The Miami Heat rarely spends time worrying about draft prospects over the summer. Maybe the facilities lack AC? Maybe the Miami beaches are more alluring than hours of scouting tape? Or maybe Pat Riley’s tan requires a critical mass of time spent in the sun.
In any event, the Heat are rarely in a position to draft high-end, plug-and-play talent. That honor usually goes to Miami’s northern cousin, the Orlando Magic.
But that hasn’t stopped Academy Award winner Michael Douglas from doing his best to recruit generational talent Victor Wembanyama to the Miami Heat. Last week, Douglas got to see next summer’s presumed top draft pick in action, telling a sideline reporter that he thinks the Miami Heat, the team he pulls for, should target the generational talent.
“I don’t think they have a chance,” Douglas explained. “I told Victor, ‘You should go to Florida.’”
The Heat Rarely Pick in the Lottery
Sitting at 13-15, many things would have to go wrong (and then probably very right) for the Heat to land Wembanyama’s services.
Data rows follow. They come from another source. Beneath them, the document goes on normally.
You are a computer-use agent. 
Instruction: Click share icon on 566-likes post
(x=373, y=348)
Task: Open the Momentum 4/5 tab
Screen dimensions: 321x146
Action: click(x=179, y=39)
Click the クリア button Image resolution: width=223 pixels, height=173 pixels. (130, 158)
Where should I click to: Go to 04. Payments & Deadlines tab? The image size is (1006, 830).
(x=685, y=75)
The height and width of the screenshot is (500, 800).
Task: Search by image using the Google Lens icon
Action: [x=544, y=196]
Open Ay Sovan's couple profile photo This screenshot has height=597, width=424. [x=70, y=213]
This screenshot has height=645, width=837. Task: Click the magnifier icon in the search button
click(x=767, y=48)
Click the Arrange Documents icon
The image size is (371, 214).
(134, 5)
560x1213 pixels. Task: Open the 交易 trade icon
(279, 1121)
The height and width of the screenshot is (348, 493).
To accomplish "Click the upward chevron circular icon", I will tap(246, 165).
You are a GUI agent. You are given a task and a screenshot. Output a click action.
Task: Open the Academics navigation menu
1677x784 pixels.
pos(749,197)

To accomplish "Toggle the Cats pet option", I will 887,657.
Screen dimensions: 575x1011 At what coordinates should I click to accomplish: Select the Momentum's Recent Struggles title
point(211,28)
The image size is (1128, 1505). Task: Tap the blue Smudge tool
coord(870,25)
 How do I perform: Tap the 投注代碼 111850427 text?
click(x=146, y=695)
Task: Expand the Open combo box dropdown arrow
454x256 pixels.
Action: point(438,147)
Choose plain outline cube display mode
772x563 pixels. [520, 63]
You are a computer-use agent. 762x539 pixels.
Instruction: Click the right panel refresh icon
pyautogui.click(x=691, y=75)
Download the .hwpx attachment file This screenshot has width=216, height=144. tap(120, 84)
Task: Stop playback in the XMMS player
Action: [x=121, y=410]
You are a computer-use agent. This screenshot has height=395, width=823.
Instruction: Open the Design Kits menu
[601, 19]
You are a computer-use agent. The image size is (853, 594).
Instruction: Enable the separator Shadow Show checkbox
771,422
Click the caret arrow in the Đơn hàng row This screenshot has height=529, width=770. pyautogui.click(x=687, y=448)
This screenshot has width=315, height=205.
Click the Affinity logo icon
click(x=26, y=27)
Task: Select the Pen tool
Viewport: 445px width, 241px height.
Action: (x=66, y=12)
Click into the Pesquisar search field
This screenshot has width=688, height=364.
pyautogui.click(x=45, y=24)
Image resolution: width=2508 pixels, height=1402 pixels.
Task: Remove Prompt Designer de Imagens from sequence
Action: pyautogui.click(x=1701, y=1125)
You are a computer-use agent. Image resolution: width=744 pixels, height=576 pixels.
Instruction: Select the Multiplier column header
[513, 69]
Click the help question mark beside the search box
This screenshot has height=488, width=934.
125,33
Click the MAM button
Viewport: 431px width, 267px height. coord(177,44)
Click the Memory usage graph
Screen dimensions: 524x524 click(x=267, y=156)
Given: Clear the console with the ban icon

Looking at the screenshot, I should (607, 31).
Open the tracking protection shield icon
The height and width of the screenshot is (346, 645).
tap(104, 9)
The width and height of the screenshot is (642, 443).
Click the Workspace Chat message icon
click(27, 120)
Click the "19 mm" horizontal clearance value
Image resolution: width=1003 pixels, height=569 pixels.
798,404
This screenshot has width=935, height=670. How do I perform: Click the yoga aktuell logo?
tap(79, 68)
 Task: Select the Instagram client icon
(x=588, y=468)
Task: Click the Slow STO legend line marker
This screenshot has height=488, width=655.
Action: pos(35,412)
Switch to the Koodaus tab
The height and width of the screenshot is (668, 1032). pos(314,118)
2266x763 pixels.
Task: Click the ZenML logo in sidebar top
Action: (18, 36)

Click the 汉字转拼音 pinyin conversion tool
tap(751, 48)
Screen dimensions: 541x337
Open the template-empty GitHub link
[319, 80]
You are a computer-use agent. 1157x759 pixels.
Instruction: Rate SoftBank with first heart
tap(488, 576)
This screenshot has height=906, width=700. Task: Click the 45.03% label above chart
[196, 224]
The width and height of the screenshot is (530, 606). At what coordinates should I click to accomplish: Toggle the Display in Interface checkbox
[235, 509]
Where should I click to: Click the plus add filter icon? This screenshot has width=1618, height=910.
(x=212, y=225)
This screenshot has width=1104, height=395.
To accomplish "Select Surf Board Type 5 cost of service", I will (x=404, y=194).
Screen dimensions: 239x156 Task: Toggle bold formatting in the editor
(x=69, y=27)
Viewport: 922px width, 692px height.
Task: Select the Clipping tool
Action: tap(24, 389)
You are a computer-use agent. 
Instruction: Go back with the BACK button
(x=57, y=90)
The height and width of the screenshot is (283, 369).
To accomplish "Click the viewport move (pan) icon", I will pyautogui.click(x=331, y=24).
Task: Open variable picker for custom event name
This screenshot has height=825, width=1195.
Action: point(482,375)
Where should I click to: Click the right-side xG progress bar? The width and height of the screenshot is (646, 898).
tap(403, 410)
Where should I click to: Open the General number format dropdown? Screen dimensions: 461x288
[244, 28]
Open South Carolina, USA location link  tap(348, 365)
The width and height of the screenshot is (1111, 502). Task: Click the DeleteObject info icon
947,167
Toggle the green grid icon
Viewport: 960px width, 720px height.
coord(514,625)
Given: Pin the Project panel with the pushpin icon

The team is currently 10th in the East, with five teams with a worse record in the Eastern Conference, and a full five in the Western Conference.
If the season ended today, the Heat might land a pick in the lottery but would face between three percent and 0.5 percent odds to land the top pick. But if the Heat managed to win both games of the play-in, the team would be bounced completely from lottery contention altogether. And the odds Wembanyama falls to a potential Heat pick outside No. 1 in the lottery is minuscule. The odds he falls out of the lottery? Subterranean. Santa Clausian. Non. Existent.
But that’s a position the Heat would probably prefer. Since 2000, the Heat have only picked six times in the lottery and only have of those have been in the top ten. And since 2016, the Heat have only picked four times in the first round altogether. By comparison, the Orlando Magic have made nine trips to the lottery in the last ten drafts.
That’s not to say the Heat fail to identify talent. Bam Adebayo, Tyler Herro, and Nikola Jovic — all under 25 — look like promising future pieces in South Beach.
A New Big Three Brewing for the Heat?
The Heat are somewhat caught in-between eras right now, evidenced in the middling record. Miami boasts no shortage of aging stars in Kyle Lowry and Jimmy Butler. But what about the trio of Jovic, Adebayo, and Herro? According to Ira Winderman of the South Florida Sun-Sentinal, a new big three could be brewing in South Beach.
“In Nikola Jovic, you can see a bridge to the future. That is why it is essential to determine how he might fit going forward with Bam Adebayo and Tyler Herro. That might be your young core moving forward. Not quite ready to call it a Big Three, but there is a unique combined skill set with those three, particularly if Jovic can take some of the ballhandling onus off Herro in the years when Kyle Lowry has moved on.”
Jovic will take some time, especially now that he’s been sent down to the G-League. But he’s flashed real potential this season, something he should hope to build on moving forward.